What’s the biggest technical hurdle in multilingual LLMs?

Tokenization. Most models use SentencePiece, which works well for languages with spaces. But for agglutinative languages like Turkish or polysynthetic ones like Inuktitut, words are long and complex. The tokenizer splits them into too many pieces, breaking meaning. Custom tokenizers are needed, but they break compatibility with standard pipelines. This is the #1 pain point for developers.

Do multilingual models understand languages they’ve never seen before?

Not well. Zero-shot performance-handling a language not in training-drops by 35-45% compared to languages they’ve seen. Models can guess based on script or word structure, but they often get grammar, tone, and intent wrong. For example, a model might generate grammatically correct Arabic from a Chinese prompt, but miss cultural context entirely. True cross-lingual transfer remains a major challenge.

Are there ethical risks in using multilingual LLMs?

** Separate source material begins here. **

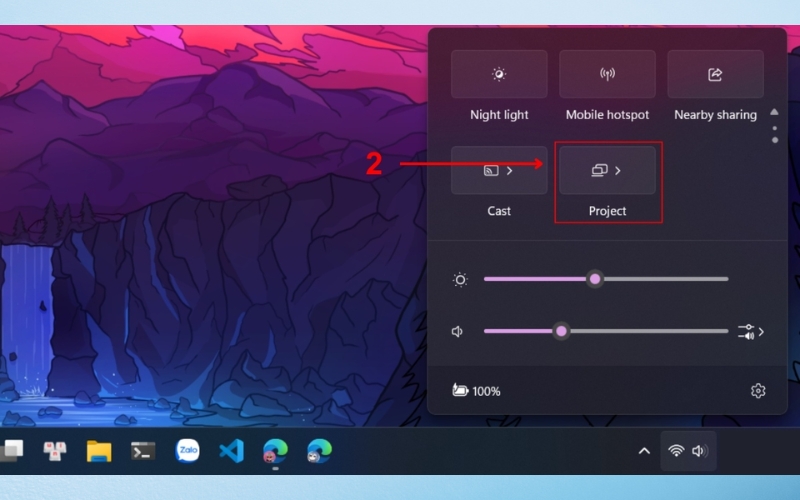
Task: Open sound output selector next to volume
Action: point(751,332)
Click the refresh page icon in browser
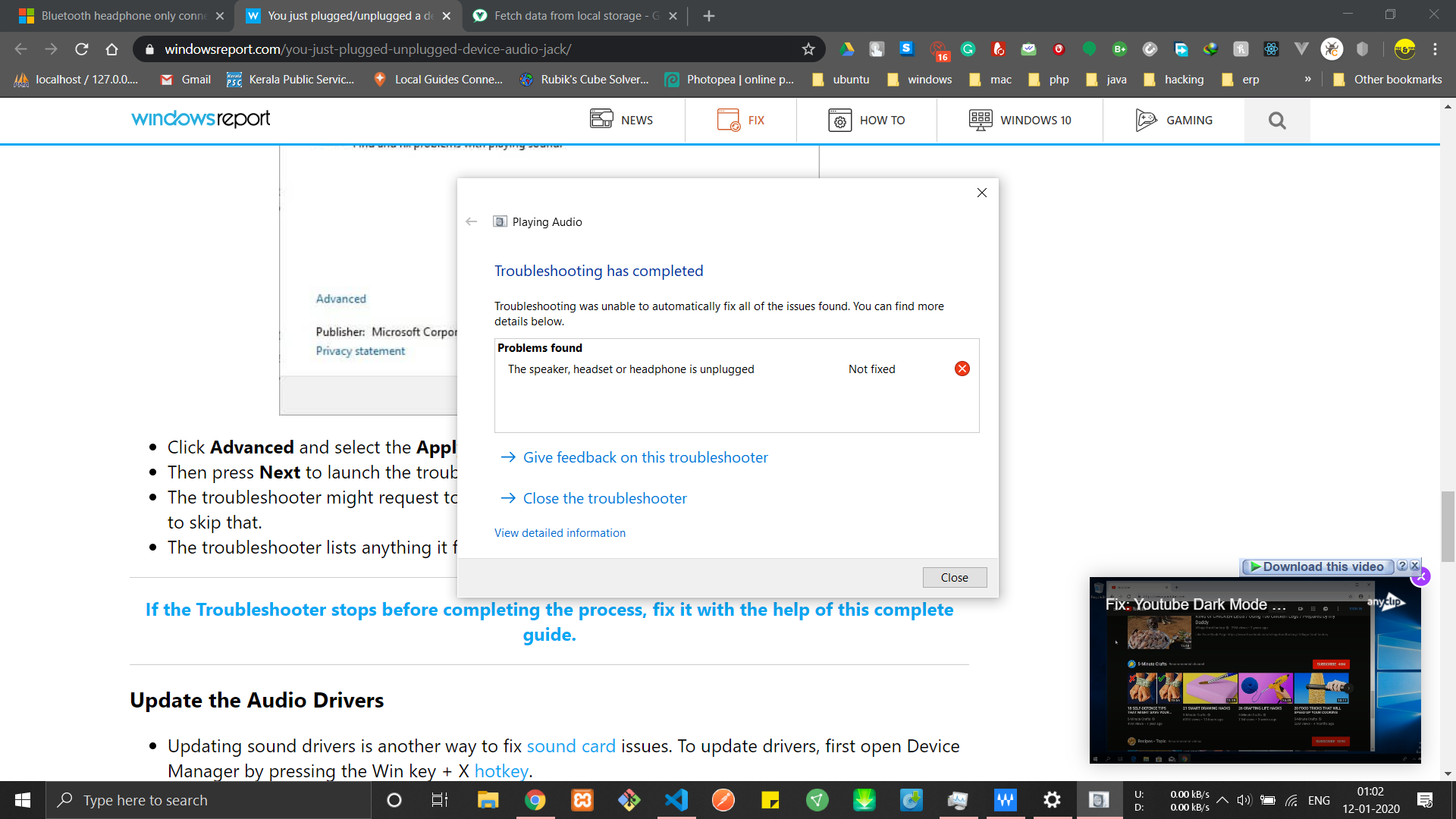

Yes. Models can inherit and amplify biases from high-resource languages. Toxic or sexist content in English training data can appear in translations for low-resource languages. Worse, since those languages have less data for safety filtering, the harmful outputs are harder to detect. This creates a double injustice: low-resource communities get worse AI, and it’s more likely to hurt them.

5 Comments

Jess Ciro

Jess Ciro

24 January, 2026 - 17:29 PM

This is all just corporate theater. They train models on English and call it 'multilingual' like it's some kind of miracle. Meanwhile, my grandma's Yoruba dialect gets zero love. They don't care about us. They care about metrics. And guess what? The next AI winter is coming, and it'll bury this whole 'multilingual' scam under a pile of untrained tokenizers.

saravana kumar

saravana kumar

25 January, 2026 - 06:40 AM

The tokenization issue is not a bug-it is a systemic failure of Western-centric AI design. SentencePiece assumes space-delimited languages. This is colonialism in algorithmic form. For languages like Tamil, where morphemes stack like bricks, the default tokenizer fractures meaning. Custom tokenizers are not optional. They are existential. And yet, no one funds them. Because profit does not care about grammar.

Tamil selvan

Tamil selvan

25 January, 2026 - 19:05 PM

I appreciate the depth of this analysis. The point about code-switching curriculum learning is particularly well-articulated. It is not merely a technical improvement-it is a pedagogical revolution. By introducing low-resource languages gradually, we respect their complexity rather than overwhelming them. This approach mirrors how human beings learn languages: with patience, context, and incremental exposure. Thank you for highlighting this path forward.

Kate Tran

Kate Tran

27 January, 2026 - 16:24 PM

i just tried to use xlm-roberta for igbo and it kept turning 'nwa' into 'n w a'. like... why. i spent 3 days. now i just talk to my phone in english and hope it understands. 😭

amber hopman

amber hopman

28 January, 2026 - 06:08 AM

I think the bias issue is way more serious than people admit. If a model learns that 'she is emotional' in English gets paired with 'she is irrational' in Bengali translations, then it’s not just misinterpreting-it’s reinforcing patriarchal stereotypes across cultures. We need bias audits in every language, not just English. And we need native speakers leading them, not translators.